Segundo o Ceptro.br, uma conexão abaixo desse parâmetro inviabiliza a realização de atividades que demandem maior banda e menor latência, como streaming de vídeo, por exemplo.

“No contexto geral, observamos nos últimos anos, uma evolução na oferta de internet para fins educacionais e no número de escolas públicas que passaram a ter 1 Mbps por aluno, mas ainda há espaço para melhorias”, avalia Paulo Kuester Neto, supervisor de projetos do NIC.br. Para as estatísticas, foram coletados dados do Medidor Educação Conectada, software desenvolvido pelo Ceptro.br presente em 57% (69.280) das escolas municipais e estaduais brasileiras em atividade.

O estudo também usou indicadores do Censo Escolar da Educação Básica, conduzido pelo Instituto Nacional de Estudos e Pesquisas Educacionais Anísio Teixeira (Inep).

Desigualdades nas escolas públicas brasileiras

O estudo detectou desigualdades não só entre regiões do País, mas dentro delas. Norte e Nordeste, por exemplo, apresentam menor cobertura e qualidade de conexão, mas algumas de suas áreas, especialmente capitais ou regiões metropolitanas, têm qualidade comparável a de outras regiões brasileiras.

Por sua vez, as regiões Sul, Sudeste e Centro-Oeste demonstram uma quase universalização da cobertura, atingindo quase todas as escolas conectadas desde 2022.

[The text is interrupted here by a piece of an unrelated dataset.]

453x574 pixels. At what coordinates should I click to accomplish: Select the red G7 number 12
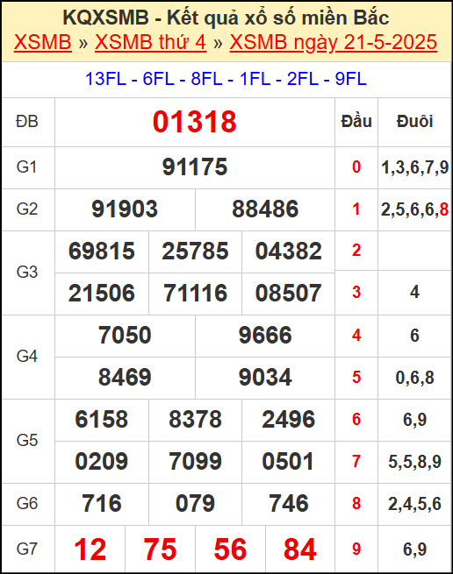pyautogui.click(x=90, y=549)
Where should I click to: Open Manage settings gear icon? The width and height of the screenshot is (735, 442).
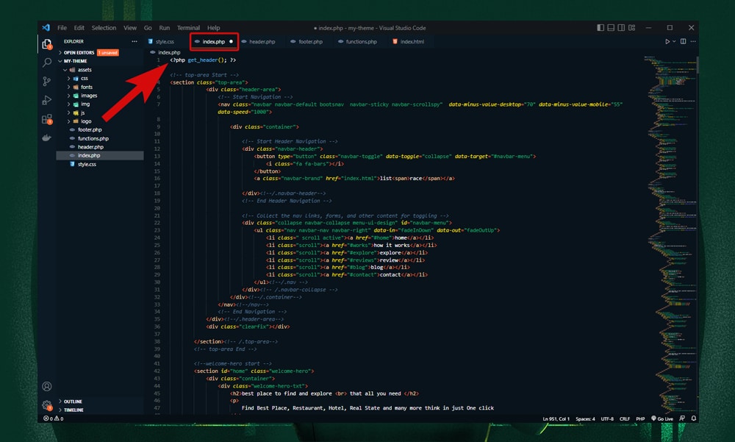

“Também observamos desigualdades em termos de conectividade quando comparamos escolas instaladas em áreas rurais, indígenas e assentamentos com aquelas que funcionam em áreas urbanas”, comenta Kuester Neto.

Em relação à velocidade por aluno, a média nacional está abaixo do 1 Mbps recomendado. Mesmo assim, houve evolução de 2022 para 2023, passando de 0,19 Mbps para 0,26 Mbps. Estados como o Rio Grande do Sul, Santa Catarina e Goiás são os mais bem colocados nesse quesito, com velocidade em torno de 0,5 Mbps por aluno. Na outra ponta estão Amazonas, Acre e Amapá, com cerca de 0,1 Mbps por estudante.